According to the “teachability index” developed by Manhattan Institute researchers Jay P. Greene and Greg Forster, today’s students are 8.7 percent more teachable — that is, less prone to disadvantages that affect learning — than they were in 1970.
Children’s physical health and economic security have substantially improved, and preschool enrollment has grown dramatically. While other factors have presented increased challenges — broken homes and students whose native language isn’t English are more common — these changes have been more than offset by ongoing improvements in children’s well-being.
North Dakota, Maine, New Hampshire, Vermont and South Dakota have the most teachable (least disadvantaged) students.

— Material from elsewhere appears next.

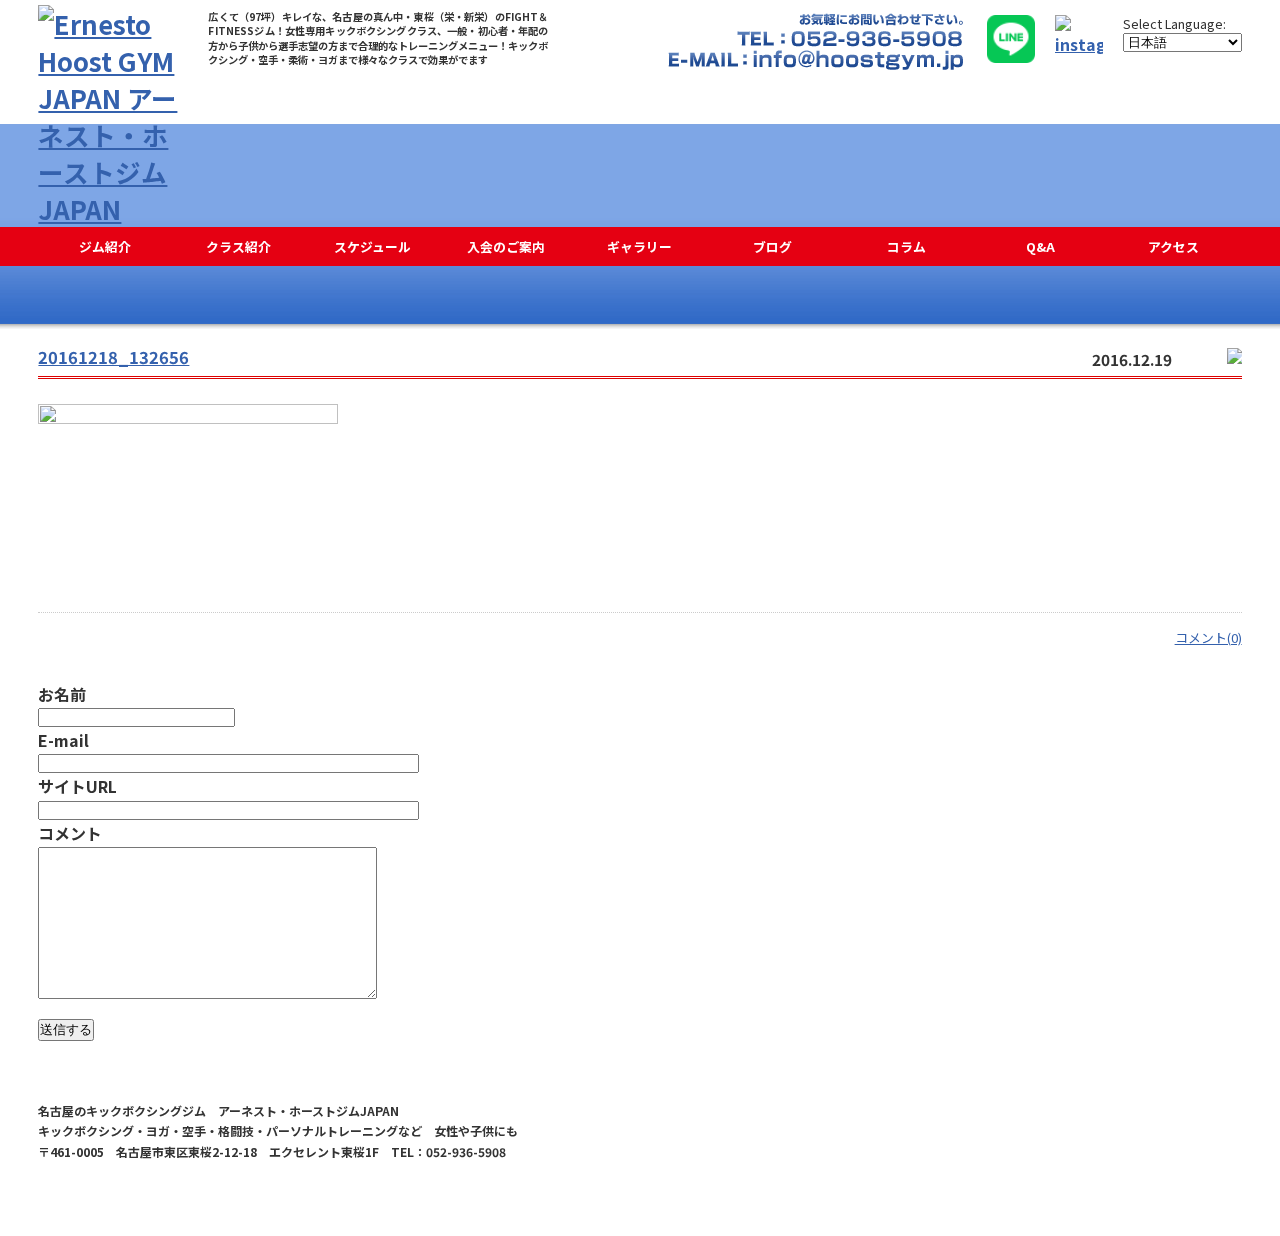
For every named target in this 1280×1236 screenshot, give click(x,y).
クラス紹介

Louisiana, Texas, Arizona, New Mexico and the District of Columbia have the hardest-to-teach kids.
In looking at academic outcomes relative to “teachability,” the study found “states with more school choice or stronger accountability testing demonstrate better school performance.” Montana, Colorado, Kansas, Texas, and North Carolina rank best on the School Performance Index; California, Alabama, Mississippi, Hawaii and the District of Columbia are the goats.
Utah, Idaho, Oklahoma, Kentucky, and Arkansas get the most performance for the buck. Lowest on the School Efficiency Index were Alaska, New York, Connecticut, New Jersey and the District of Columbia.
Of course, there have to be many ways to weigh students’ disadvantages.